GARCIA Mariana Gabriela
congresos y reuniones científicas
Functional abilities acquired by metastasic cells are reflected in a differential interaction with mesenchymal stem cells.
GUTIERREZ L; AMORÓS MA; RIVIERE N; VALENZUELA M; BORZONE F; BAYO JM; SPINELLI F; GARCIA MG; ALANIZ L; CALVO JC; CHASSEING A; KLEINERMAN ES; CORREA A; BOLONTRADE MF
Congreso; Reunión Conjunta de Sociedades de Biociencias.; 2017
Lung metastasis is a therapeutic challenge during osteosarcoma (OS) progression (15?30% survival rate with pulmonary metastasis at diagnosis). Niche establishment is critical for metastasis; we aimed at determining molecular and functional events that could favor a suitable OS metastatic niche. Tumor stroma plays a key role in modulating tumor progression through an interplay between tumor and stromal cells.
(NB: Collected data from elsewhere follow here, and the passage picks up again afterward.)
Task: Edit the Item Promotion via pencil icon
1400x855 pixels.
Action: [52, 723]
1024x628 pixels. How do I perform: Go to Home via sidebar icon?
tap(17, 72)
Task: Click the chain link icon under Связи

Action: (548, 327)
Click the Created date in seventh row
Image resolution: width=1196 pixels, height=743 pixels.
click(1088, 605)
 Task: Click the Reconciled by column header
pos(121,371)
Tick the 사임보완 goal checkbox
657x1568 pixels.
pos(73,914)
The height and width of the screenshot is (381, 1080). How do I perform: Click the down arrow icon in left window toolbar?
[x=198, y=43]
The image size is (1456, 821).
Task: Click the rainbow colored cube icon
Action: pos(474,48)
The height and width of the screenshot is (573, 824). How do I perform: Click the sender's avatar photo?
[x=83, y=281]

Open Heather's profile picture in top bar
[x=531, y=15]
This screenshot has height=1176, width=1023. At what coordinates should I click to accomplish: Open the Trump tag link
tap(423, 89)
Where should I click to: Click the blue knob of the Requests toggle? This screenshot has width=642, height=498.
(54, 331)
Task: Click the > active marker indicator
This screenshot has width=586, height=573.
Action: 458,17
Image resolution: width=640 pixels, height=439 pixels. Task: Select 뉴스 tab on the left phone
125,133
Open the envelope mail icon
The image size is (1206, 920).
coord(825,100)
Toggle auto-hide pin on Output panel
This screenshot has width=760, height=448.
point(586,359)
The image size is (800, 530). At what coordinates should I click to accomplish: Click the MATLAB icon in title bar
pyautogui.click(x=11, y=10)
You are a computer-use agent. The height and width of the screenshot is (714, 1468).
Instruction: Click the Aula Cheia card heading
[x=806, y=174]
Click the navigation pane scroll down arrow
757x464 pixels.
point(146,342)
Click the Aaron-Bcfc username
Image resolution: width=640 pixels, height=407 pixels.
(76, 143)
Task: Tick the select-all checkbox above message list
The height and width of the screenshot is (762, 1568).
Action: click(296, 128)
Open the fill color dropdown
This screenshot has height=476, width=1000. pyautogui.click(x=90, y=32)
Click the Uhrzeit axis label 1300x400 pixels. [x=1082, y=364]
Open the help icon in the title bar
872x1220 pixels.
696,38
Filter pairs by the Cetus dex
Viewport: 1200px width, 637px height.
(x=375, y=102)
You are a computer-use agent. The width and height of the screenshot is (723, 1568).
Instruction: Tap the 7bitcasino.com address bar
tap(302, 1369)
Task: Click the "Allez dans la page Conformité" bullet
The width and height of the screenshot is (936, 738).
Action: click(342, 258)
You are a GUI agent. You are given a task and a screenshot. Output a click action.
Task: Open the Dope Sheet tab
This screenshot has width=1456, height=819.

Through proteomic run and raw data analysis we demonstrated differential gene expression related to biological processes in an OS cell line selected by enhanced lung metastatic ability (LM7). Molecular differences were reflected in different functional behavior relevant in LM7 cells as compared to non-metastatic OS cells. Interestingly, mesenchymal stem cells (MSC) cells had significance in these functional differences. We demonstrated that MSC had higher migratory response to the non-metastatic cell line SAOS2 (1.5 fold higher compared to LM7; 994.1±82.72 no. cel/field), and the metastatic cell line LM7 was more responsive to MSC? secretome (2 fold increase in migration; 752.73±83.01 no. cell/field) suggesting a prime recruitment of MSC to the primary tumor site and later a prime incorporation of metastatic cells into a niche colonized by MSC. Active metalloproteinases (MMP) were expressed only by LM7 cells. Further, MMP2 expression related with diminished metastasis free survival rate and increased overall survival pointing at a role in the creation of a functional metastatic niche (Genomics Analysis & Visualization Platform, Acad Med Center, Amsterdam). Further, proteomic analysis and qPCR validation pointed at Fas associated factors as differentially expressed proteins in metastatic OS cells probably contributing to the signaling network in the lungs niche and as a mechanism of cell selection associated to apoptosis.